Android Hardening
From Bibliotheca Anonoma
Before you start
The first step is to understand what sort of targeted threats you might face, before you figure out what kinds of vulnerabilities to patch. These are questions that can help narrow down what you need.
- Are you trying to generate encryption keys or secure large amounts of cryptocurrency? - Securing cryptocurrency and (to a lesser extent) GPG/SSH or other private keys is the most important legitimate use case that demands the utmost paranoia. You are your own bank and security guard in this case: however, there are ways to do this with the utmost security.
- Use hardware smart card systems to store your private keys and cryptocurrency (Yubikey, OpenPGP Card, Fidesmo). With these, just like a phone SIM card, the private keys never exit the card, so no private key exists on the computer to steal. Input comes in, encrypted output goes out. For cryptocurrency, the Trezor and Ledger work as cryptocurrency wallets on the same principle: especially look for wallets with hardware buttons that you can press for confirmation.
- Make sure while you are generating keys, do not connect to the internet and do not have the swap partition active. You best bet is to use a minimal liveCD/liveUSB system that runs only in RAM, such as Lubuntu or Ledger's airgapped key generator.
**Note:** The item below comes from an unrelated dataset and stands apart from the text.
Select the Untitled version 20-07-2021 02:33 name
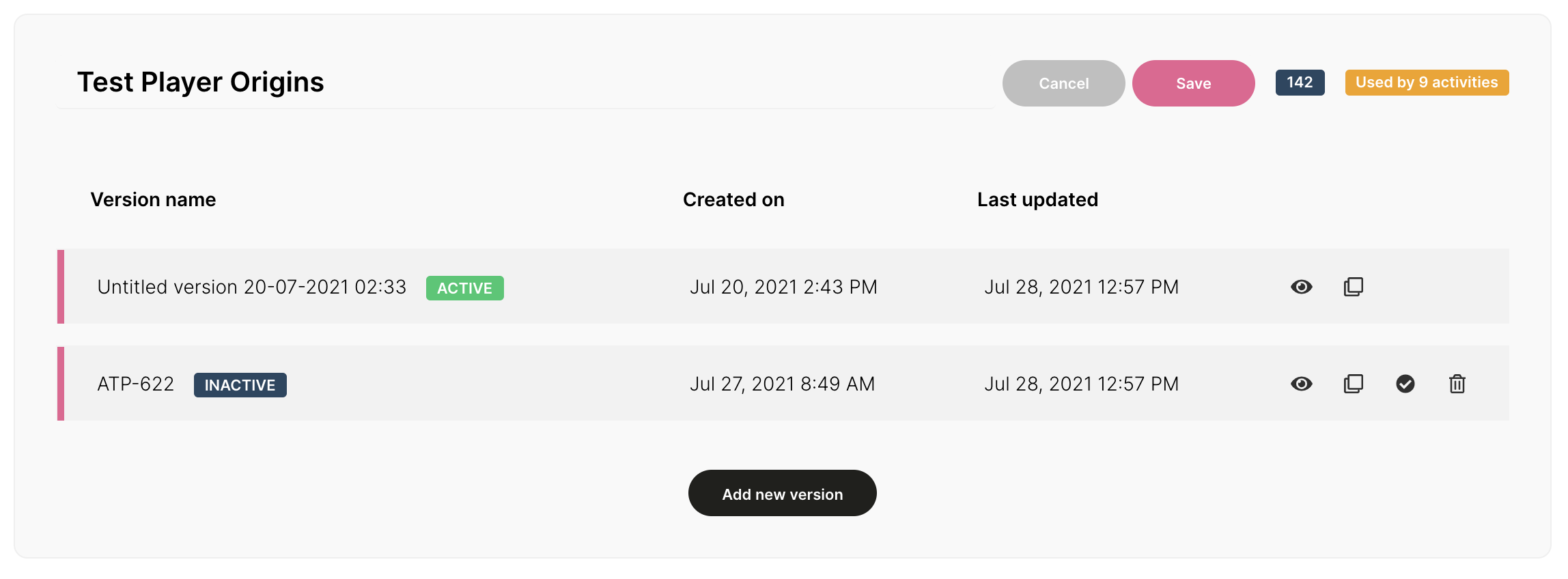Viewport: 1568px width, 579px height. [251, 287]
- The way random numbers are generated is also important. Pseudorandom numbers could possibly have mathematical backdoors involved which could make encryption ineffective from the actor who discovers such exploits. Thus, ensure that your random number generator is not encumbered with such security problems, by getting randomness from dice, mouse movement, or environmental detectors (radiation is most useful).
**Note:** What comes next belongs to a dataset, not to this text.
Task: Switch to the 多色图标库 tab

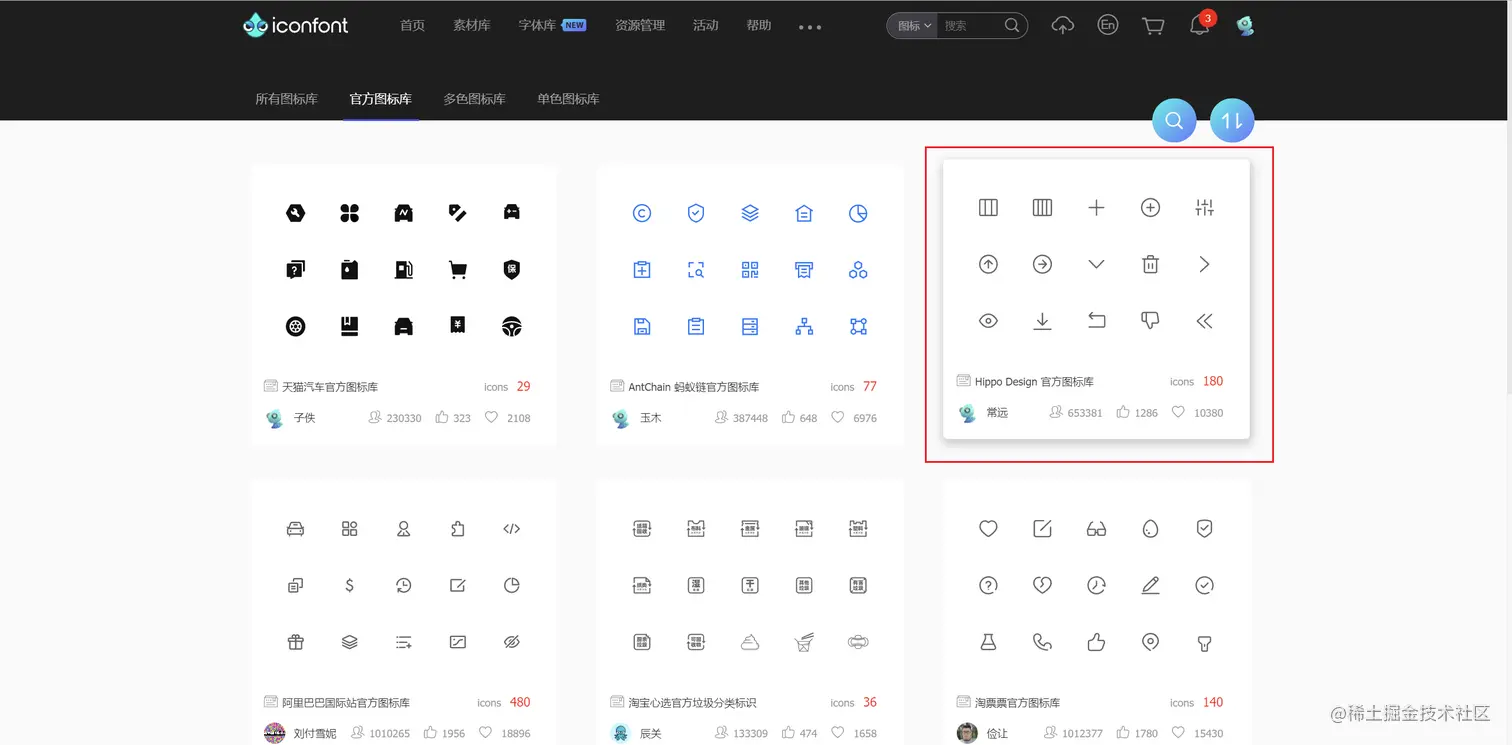Action: coord(475,99)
- Are you under direct threat from foreign governments or foreign actors? - Get assistance and support from your country of citizenship immediately, and if possible, use devices that they trust with security clearance. Even Windows and other proprietary systems may sometimes be acceptable in this case, since direct clients get direct input into the source code. If no support is given, follow the next step instead.
- Are you under direct threat from your own government or people in power? Avoid all electronics as much as possible. Watch out for any cameras or microphones nearby. Especially do not use a smartphone or even a cellphone with a baseband, since these can be exploited to read the data on your phone.
- Your best bet is to get a ThinkPad X60 (super cheap on eBay), software flash it to Libreboot, and use TAILs or Trisquel to communicate using Onion Networks like Tor or i2p only.
- Are you in China? Buy a iPhone (64-bit 5 or newer still updated by Apple), since it has the most compatibility despite providing the most privacy options relevant to protecting a Chinese citizen/resident. Apple consistently refuses to provide its own government access to backdoors, and it would not be allowed by US agencies to directly provide it to China of all countries. (though you should still be wary of zero day exploits) For example, all uses of microphone, location, and other permissions of privacy importance. Although many Chinese apps demand all permissions or stop functioning, such as WeChat, you might as well not use them in that case.
- Signal Private Messenger works fine to and from China.
- Avoid any Chinese-designed Androids entirely. They often come built in with invasive apps, some of which may have backdoors for the government.